Answer these questions using the article on Costa Coffee below.
(a) Which firm is advising Coca Cola on the possible sale?
(b) From whom did Coca Cola buy Costa Coffee, and for how much?
(c) What revenue did Costa report for 2023?

> [DOCUMENT EXTRACT]:
=== Begin Enclosure ===

Costa Coffee, Britain’s leading high street coffee chain, has attracted interest from potential buyers as Coca Cola considers divesting the brand. Apollo Global Management, the owner of Wagamama’s parent group, is understood to have entered preliminary discussions with Lazard, advisers to Coca Cola, as part of the process. While KKR, another prominent private equity firm, has also held talks, indications suggest it will not submit a formal bid.
Coca Cola acquired Costa Coffee from Whitbread in 2019 for £3.9 billion, seeking to enhance its presence in the global coffee sector and lessen dependence on carbonated beverages. Despite Costa’s established dominance on the UK high street and trade across 50 countries, revenues have struggled to gain momentum. For 2023, Costa reported £1.2 billion in revenues compared to £1.3 billion in 2018, the year prior to Coca Cola’s takeover.
Recent comments from James Quincey, chief executive of Coca Cola, reveal that the performance of Costa has not matched initial expectations. The company is reassessing its approach to extracting value and seeking fresh growth avenues within the coffee category. Efforts to revitalise Costa continue, including a significant store refresh programme. A new concept store in London has introduced an updated layout, streamlining service for customers on the go and enhancing the in-store atmosphere for those wishing to linger.

=== End Enclosure ===

> [DATASET EXCERPT]:
=== Begin Enclosure ===

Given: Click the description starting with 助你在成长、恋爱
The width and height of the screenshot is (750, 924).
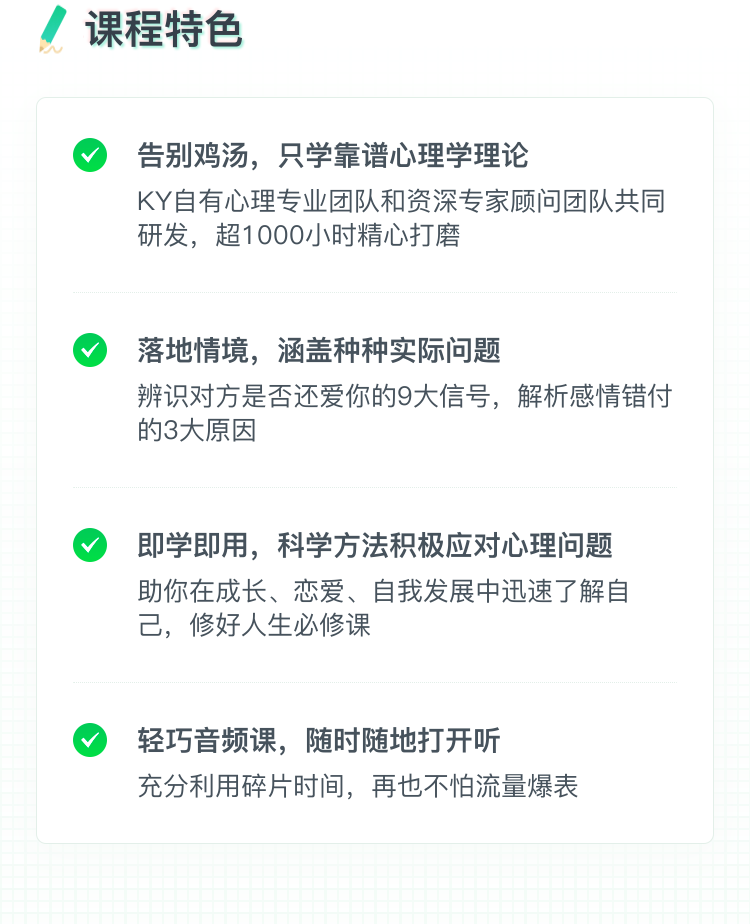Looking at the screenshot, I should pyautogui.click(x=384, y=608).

=== End Enclosure ===

> [EXPECTED OUTPUT]:
(a) Lazard
(b) Whitbread, for £3.9 billion
(c) £1.2 billion